Ces hommes sont des amis, et moi, je ne choisirai pas entre eux
ainsi, je ne deviendrai l’ennemi d’aucun des deux ;
l’un, je le trouve profond, mais l’autre me charme4

5Mais Pluton, le roi des enfers, l’oblige à faire ce choix : « Tu pourras t’en aller avec celui que tu auras choisi5 » lui dit-il. Le débat littéraire imposé aux deux grands poètes donne lieu à un affrontement entre le goût ancien consacré et le goût contemporain, avatar antique de la sempiternelle lutte de l’ancien et du moderne. Dionysos demande aux deux poètes tragiques de défendre leur art dans un agôn qui permettra de les départager.
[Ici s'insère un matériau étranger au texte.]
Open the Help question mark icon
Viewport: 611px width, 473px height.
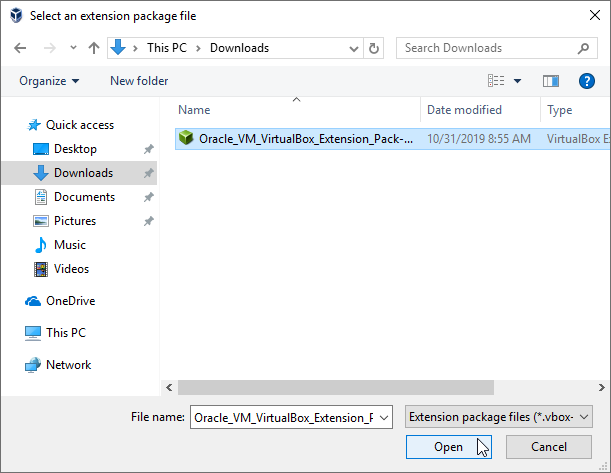pyautogui.click(x=587, y=81)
Or, la position esthétique d’Aristophane lui-même est bien connue puisqu’il la défend avec acharnement dans presque toutes ses comédies.

6En tant que conservateur, Aristophane voit d’un mauvais œil toute nouveauté qui vient corrompre la pureté des formes traditionnelles consacrées : dans Les Nuées, il critique la nouvelle éducation, les nouvelles religions et le nouveau calendrier. Dans Les Femmes à l’Assemblée, Praxagora, l’héroïne principale, fait l’éloge de l’ancienne coutume et des pratiques du bon vieux temps et critique les hommes de la Cité qui cherchent incessamment des nouveautés pernicieuses. Praxagora justifie la supériorité morale des femmes et leur droit de gouverner la Cité par leur respect scrupuleux de la tradition : « toutes autant qu’elles sont, proclame-t-elle, on ne les verrait pas expérimentationner, alors que la cité d’Athènes, même si cela lui convenait, elle ne se croirait pas sauvée si elle n’allait pas chercher quelque nouveauté6. »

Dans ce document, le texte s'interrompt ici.